## WHAT IS EXPECTED
Copy out exactly the lines from the one containing "line price label" to the end of the records below, both included, and nothing else.

## SUPPLIED ENTRIES
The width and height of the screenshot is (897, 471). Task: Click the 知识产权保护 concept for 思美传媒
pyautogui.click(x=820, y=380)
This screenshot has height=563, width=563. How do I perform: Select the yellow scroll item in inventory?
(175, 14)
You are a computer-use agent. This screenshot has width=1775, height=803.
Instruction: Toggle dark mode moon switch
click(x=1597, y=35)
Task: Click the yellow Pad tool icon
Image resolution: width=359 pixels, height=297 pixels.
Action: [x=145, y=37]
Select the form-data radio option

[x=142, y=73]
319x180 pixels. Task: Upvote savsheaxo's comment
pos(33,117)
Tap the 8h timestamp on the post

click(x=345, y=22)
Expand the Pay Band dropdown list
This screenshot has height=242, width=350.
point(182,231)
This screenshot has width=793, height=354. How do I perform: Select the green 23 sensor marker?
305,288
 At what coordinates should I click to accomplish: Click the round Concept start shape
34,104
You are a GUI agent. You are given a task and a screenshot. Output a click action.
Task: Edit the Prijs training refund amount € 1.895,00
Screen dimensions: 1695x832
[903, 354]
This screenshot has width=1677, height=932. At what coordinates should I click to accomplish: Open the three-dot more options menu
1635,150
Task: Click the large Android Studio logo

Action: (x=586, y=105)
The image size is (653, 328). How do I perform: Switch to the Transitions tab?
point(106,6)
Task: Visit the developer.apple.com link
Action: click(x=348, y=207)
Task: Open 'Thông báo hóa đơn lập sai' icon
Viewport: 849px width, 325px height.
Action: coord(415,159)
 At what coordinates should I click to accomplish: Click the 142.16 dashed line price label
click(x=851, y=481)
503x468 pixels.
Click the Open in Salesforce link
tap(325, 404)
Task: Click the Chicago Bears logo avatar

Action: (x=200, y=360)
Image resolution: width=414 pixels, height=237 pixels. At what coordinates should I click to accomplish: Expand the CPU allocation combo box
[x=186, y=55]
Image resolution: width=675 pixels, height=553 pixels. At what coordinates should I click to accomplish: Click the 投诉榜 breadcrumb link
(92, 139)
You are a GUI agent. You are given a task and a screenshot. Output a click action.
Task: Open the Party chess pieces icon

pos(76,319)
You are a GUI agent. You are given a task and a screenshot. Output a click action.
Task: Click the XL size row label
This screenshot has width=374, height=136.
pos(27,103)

## ANSWER BOX
 At what coordinates should I click to accomplish: Click the 142.16 dashed line price label
click(x=851, y=481)
503x468 pixels.
Click the Open in Salesforce link
tap(325, 404)
Task: Click the Chicago Bears logo avatar

Action: (x=200, y=360)
Image resolution: width=414 pixels, height=237 pixels. At what coordinates should I click to accomplish: Expand the CPU allocation combo box
[x=186, y=55]
Image resolution: width=675 pixels, height=553 pixels. At what coordinates should I click to accomplish: Click the 投诉榜 breadcrumb link
(92, 139)
You are a GUI agent. You are given a task and a screenshot. Output a click action.
Task: Open the Party chess pieces icon

pos(76,319)
You are a GUI agent. You are given a task and a screenshot. Output a click action.
Task: Click the XL size row label
This screenshot has width=374, height=136.
pos(27,103)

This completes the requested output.